What’s important with the i8 is to manage your expectations. Come at it hoping for a straight rival to a Porsche 911 or an Audi R8 and you’re likely to come away if not disappointed, then at least slightly bemused. Expect it to be closer to BMW’s own 6-series or another grand tourer and the i8 is perhaps more likely to fulfil your remit.
The steering, for one, is definitely more that of a tourer than sports car. It’s responsive and accurate, no question, but lighter than we’d expected, and with little discernible increase in torque effort off the straight-ahead to replicate the feeling of cornering force transferring to the rim. Instead, it retains its consistent, oily slickness at all speeds. It’s far from unpleasant but less connected than you might have expected.
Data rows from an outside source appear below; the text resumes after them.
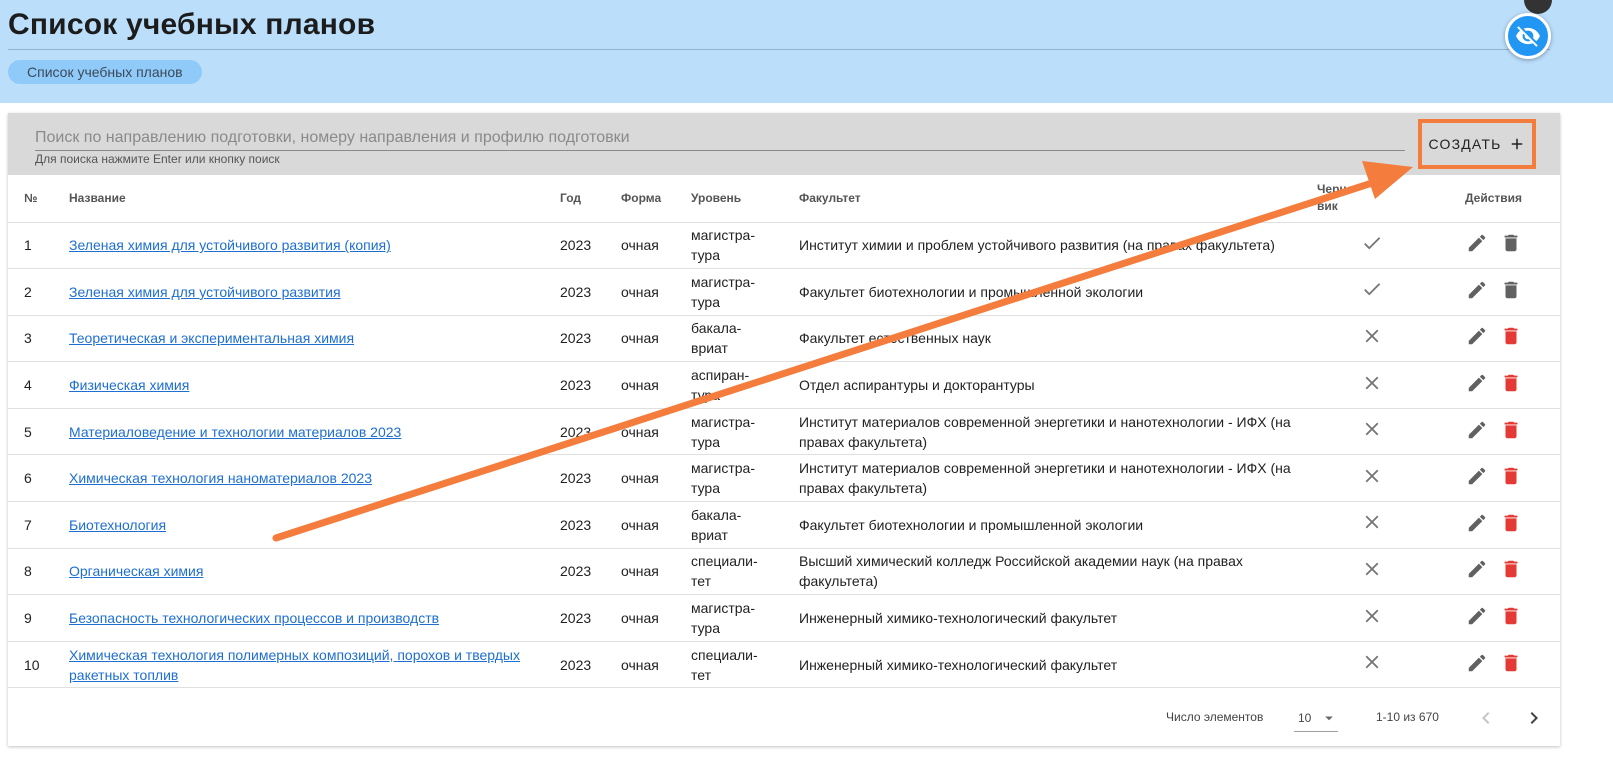 This screenshot has height=771, width=1613. What do you see at coordinates (1058, 199) in the screenshot?
I see `header-faculty: Факультет` at bounding box center [1058, 199].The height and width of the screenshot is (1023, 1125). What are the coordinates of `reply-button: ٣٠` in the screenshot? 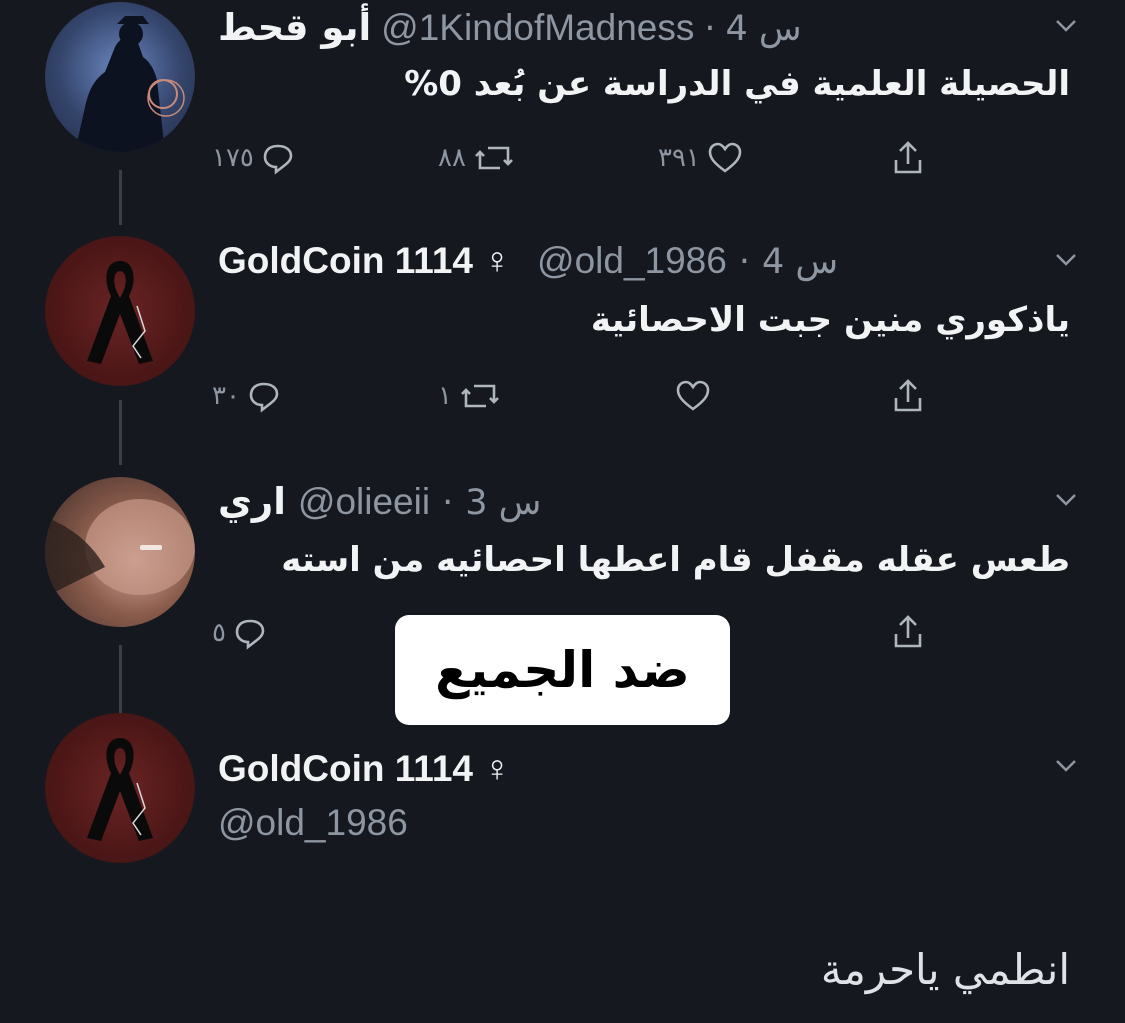 It's located at (247, 396).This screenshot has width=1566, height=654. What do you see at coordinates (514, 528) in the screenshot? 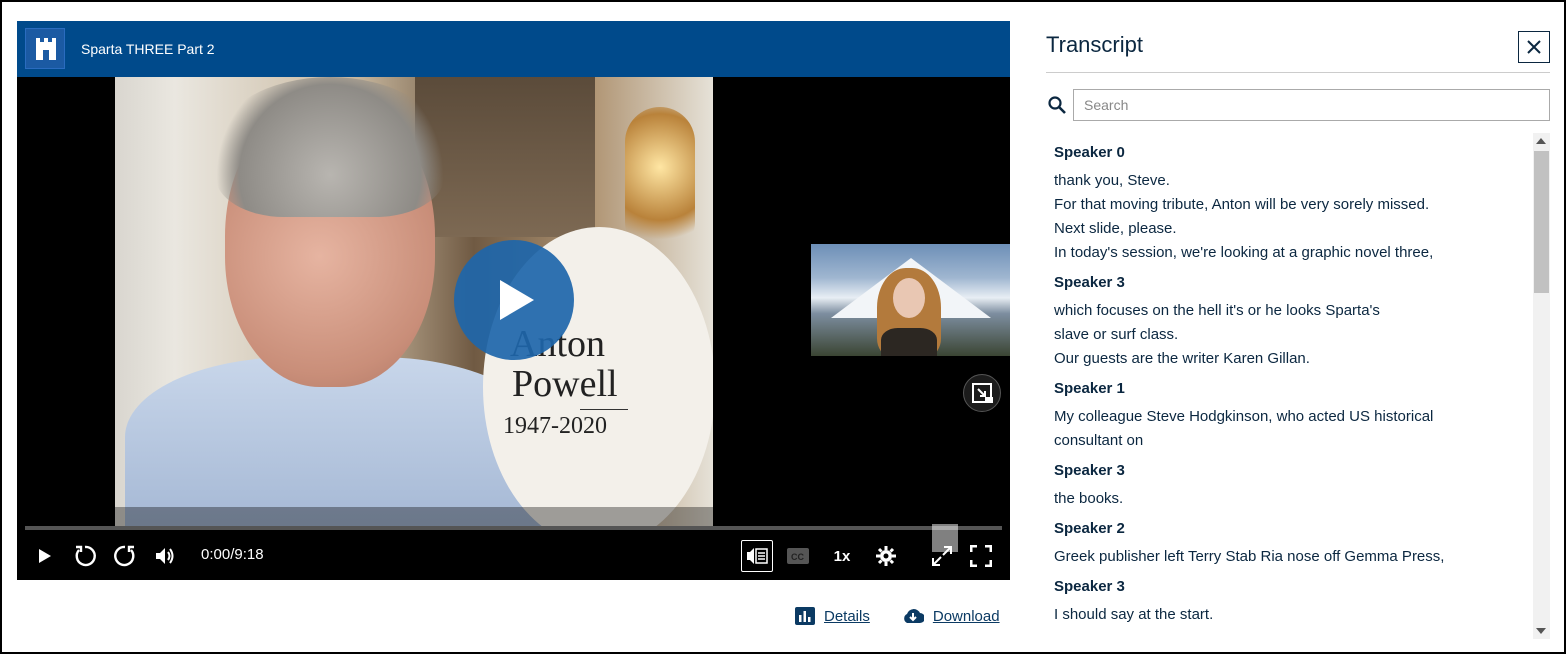
I see `progress-bar` at bounding box center [514, 528].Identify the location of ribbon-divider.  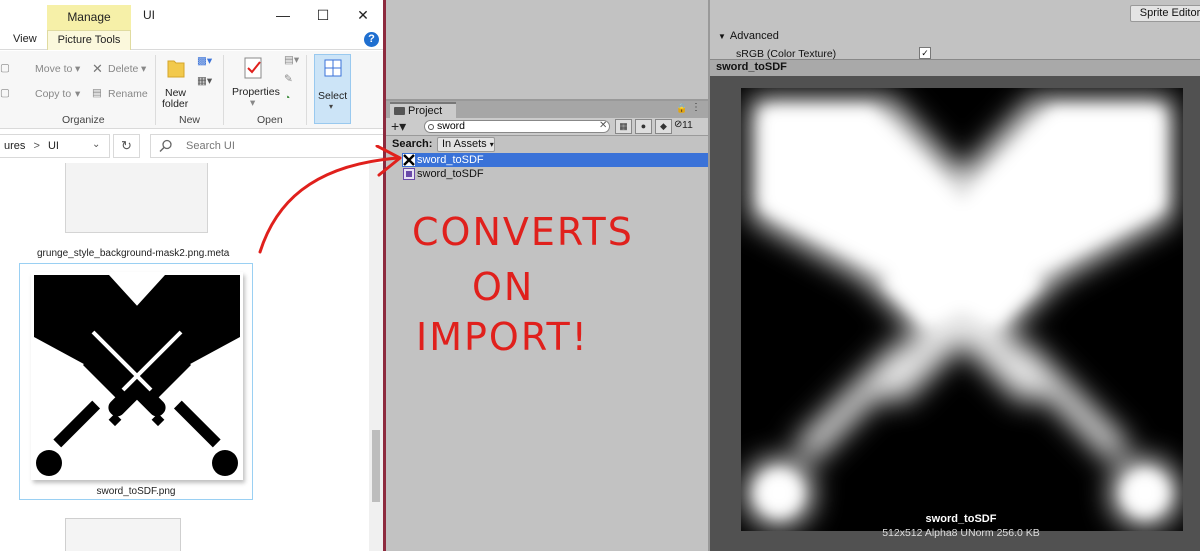
(306, 90).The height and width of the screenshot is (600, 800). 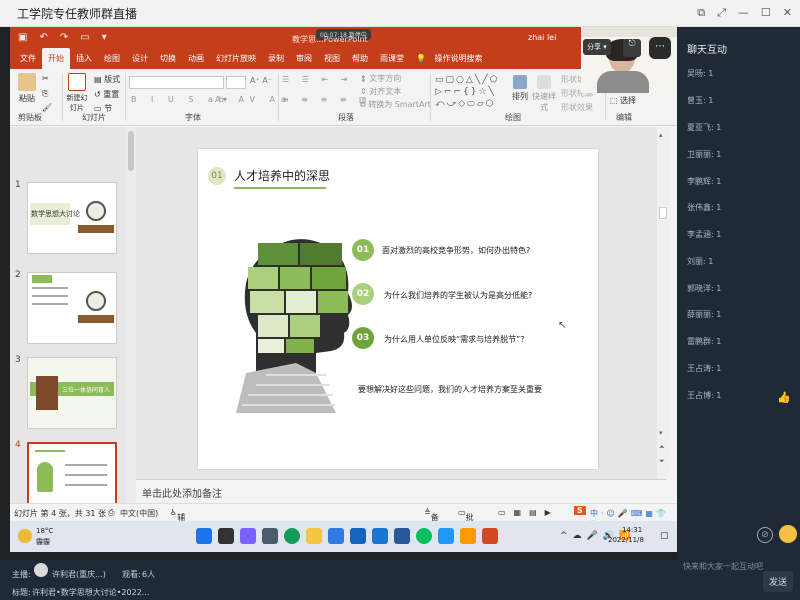 I want to click on fullscreen-icon: ⤢, so click(x=722, y=13).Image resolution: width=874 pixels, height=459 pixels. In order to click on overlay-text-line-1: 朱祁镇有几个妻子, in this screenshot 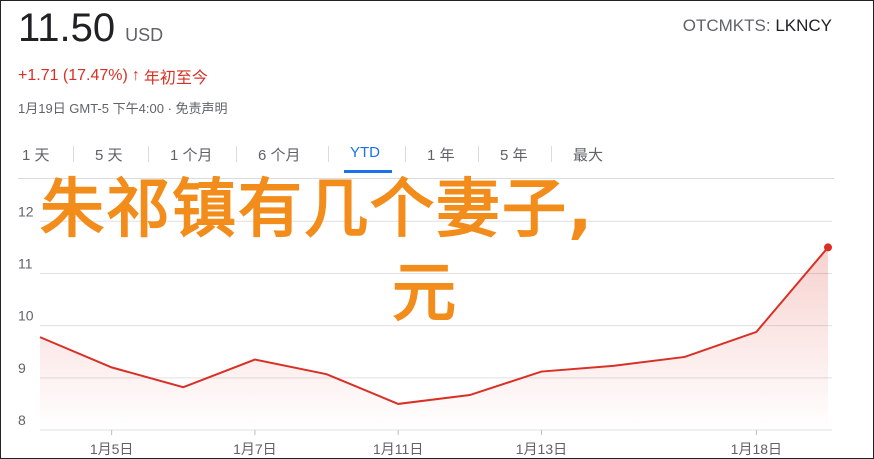, I will do `click(318, 210)`. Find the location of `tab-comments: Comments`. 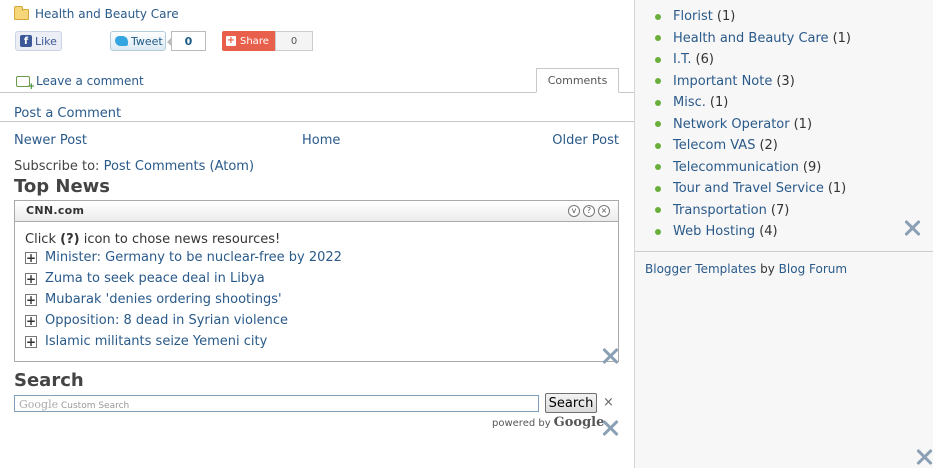

tab-comments: Comments is located at coordinates (578, 80).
The chassis, too, feels more tuned for dabbling in straight-line demolitions than it is for consuming corners. There’s a spot of fidgeting around town, but that clears on the open road and, given that it has excellent straight-line stability, the i8 makes a superb cruising companion. Where the i8 is slightly less convincing is if you ask it to do the things you’d normally ask of a £100k sports car. It’s not that it’s incapable; it wouldn’t record a lateral g figure of 1.03 if it were.
No, it’s just that the balance isn’t quite suited to outright sportiness. The i8 feels at some stages agile and at others hampered both by the roles it’s meant to play and by its mechanical layout.